Então, de súbito e ainda que desagradado, sentiu-se na obrigação de reconhecer que a rapariga tinha uns olhos invulgares, estranhos, soberbos... E... e apesar do tom gélido em que lhe falara, não podia impedir-se de admirar a resposta clara e positiva que ela lhe dera. Tanto mais que voltava a assediá-lo a impressão de conhecer o puro oval daquele rosto fresco e... e talvez muito menos feio do que à primeira vista se diria.

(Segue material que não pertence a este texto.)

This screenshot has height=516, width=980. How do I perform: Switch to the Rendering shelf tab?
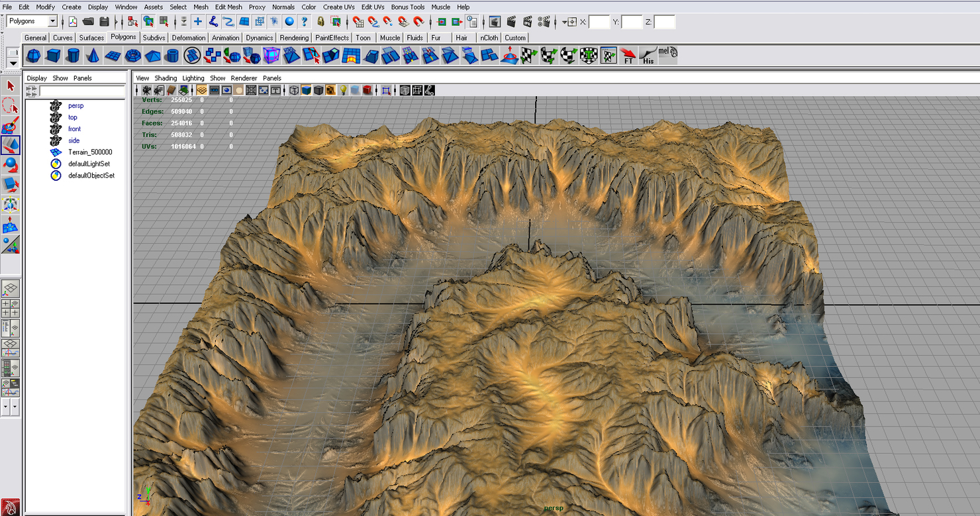click(294, 38)
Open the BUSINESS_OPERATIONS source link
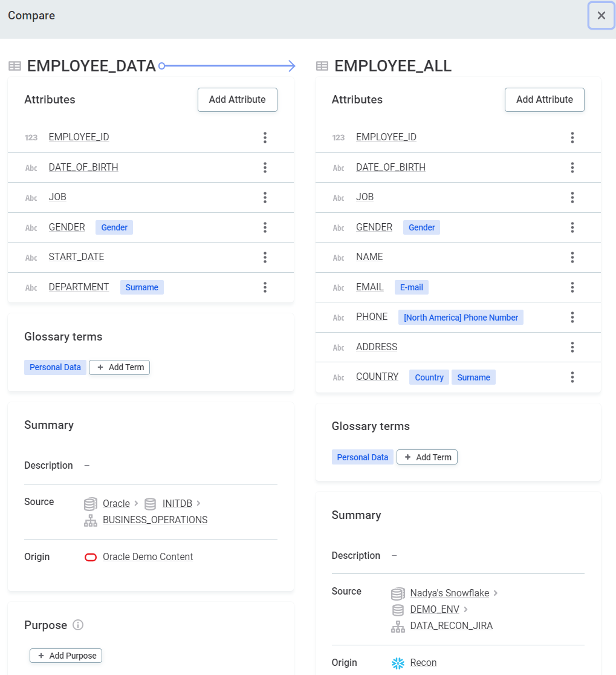Screen dimensions: 616x675 pos(155,520)
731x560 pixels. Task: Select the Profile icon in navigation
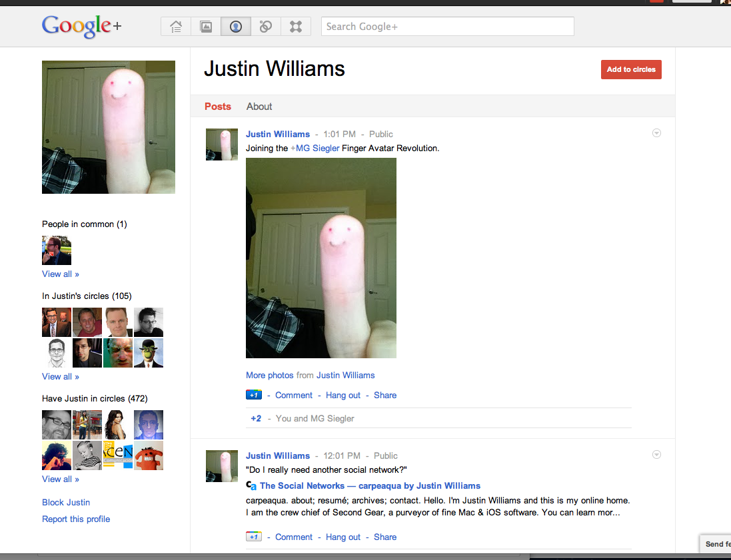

Mas onde, onde poderia tê-lo visto? Não, não conseguia recordar-se!... E para se libertar das recriminações que ante a expressão cândida mas firme da primita a sua própria consciência lhe fazia já, levantou-se impetuosamente da mesa e, com um até logo irritado, abalou porta fora.
Cecília estremeceu mas não reagiu. Limitou-se a de novo dedicar toda a sua atenção ao prato.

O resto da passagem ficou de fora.